I’ve been too busy to post lately and now SQL Saturday #92 in Portland, OR is upon us.  Since I didn’t recap SQL Saturday #94 in Salt Lake City on September 10 and thank everyone, I’m going to take this opportunity to do so before the event in the rose city this weekend.  The gathering in Salt Lake was one of the smaller SQL Saturdays I’ve attended, but that has its advantages because the sessions allow for a much more intimate setting and better interaction among participants.  I had 15 people attend the preview of my PASS Summit session See the Future with Visual Predictive Analytics and I feel like I got to know everyone who was there.  I got to spend a time talking to interesting people like Paul Turley, the Reporting Services author, who I had met before but this time had the chance to get to know personally.  A very gracious than you goes to the organizers, especially Pat Wright, Tjay Belt, and all the others who worked hard to make it happen.

What made this SQL Saturday special was the presence of the continuing participation of the Colorado community that has been so active in these type of gatherings.  People that have become good friends volunteered their time as speakers including Marc Beacom, Jason Horner, Chris Shaw, Mike Fal, and Gabriel Villa.  It’s been a blast to be part of this group and I look forward to many more.  And if you haven’t been to a SQL Server event, your missing out.  There is something unique  about this community and you have to just see for yourself.

Now on to Portland…

(Lines pointing to text and elements)
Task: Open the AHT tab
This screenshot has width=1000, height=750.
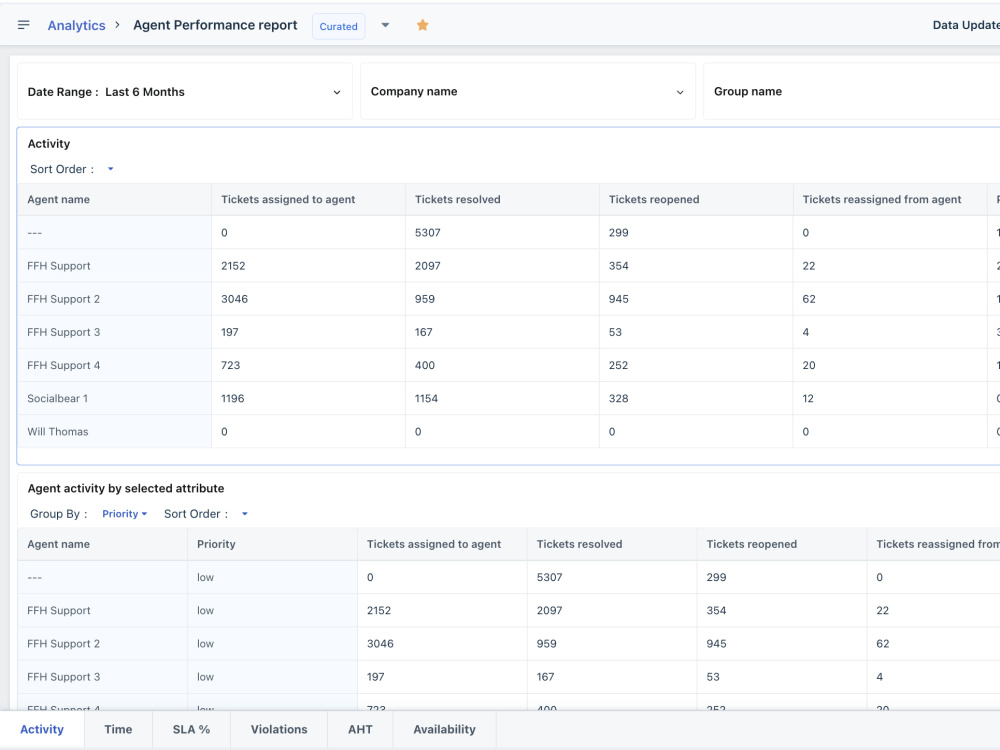Action: point(360,729)
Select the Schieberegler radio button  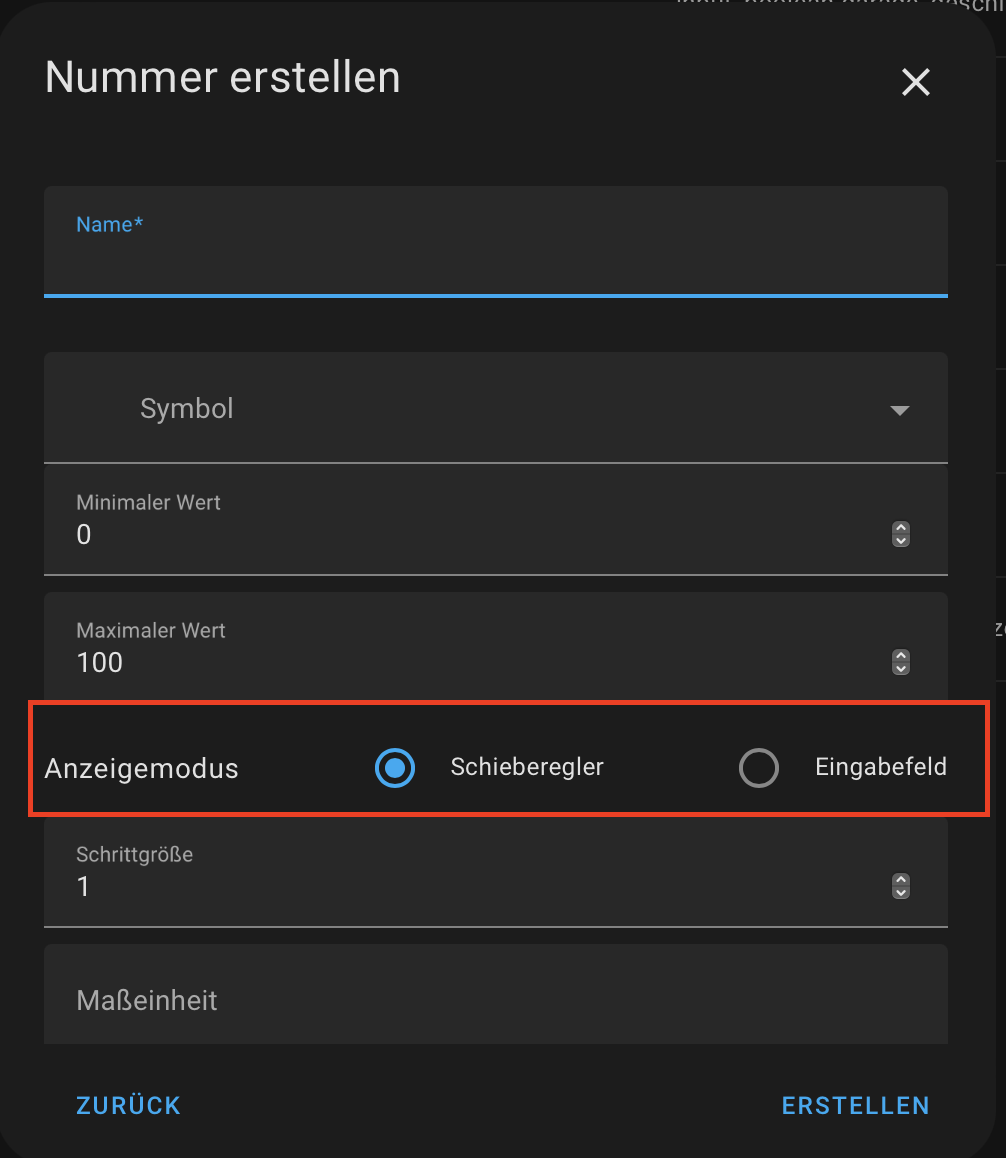point(394,768)
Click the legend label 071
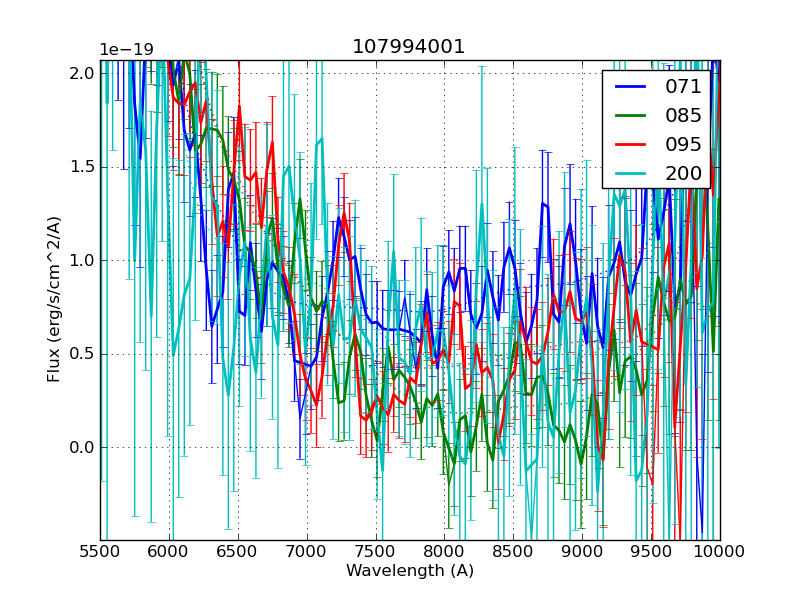Screen dimensions: 800x600 (x=683, y=87)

Exercise requirements:
According to the SQL Saturday recap, how many people attended the preview of the PASS Summit session? Please answer in a few words. You won't need the lines to do this.

The solution:
15 people attended.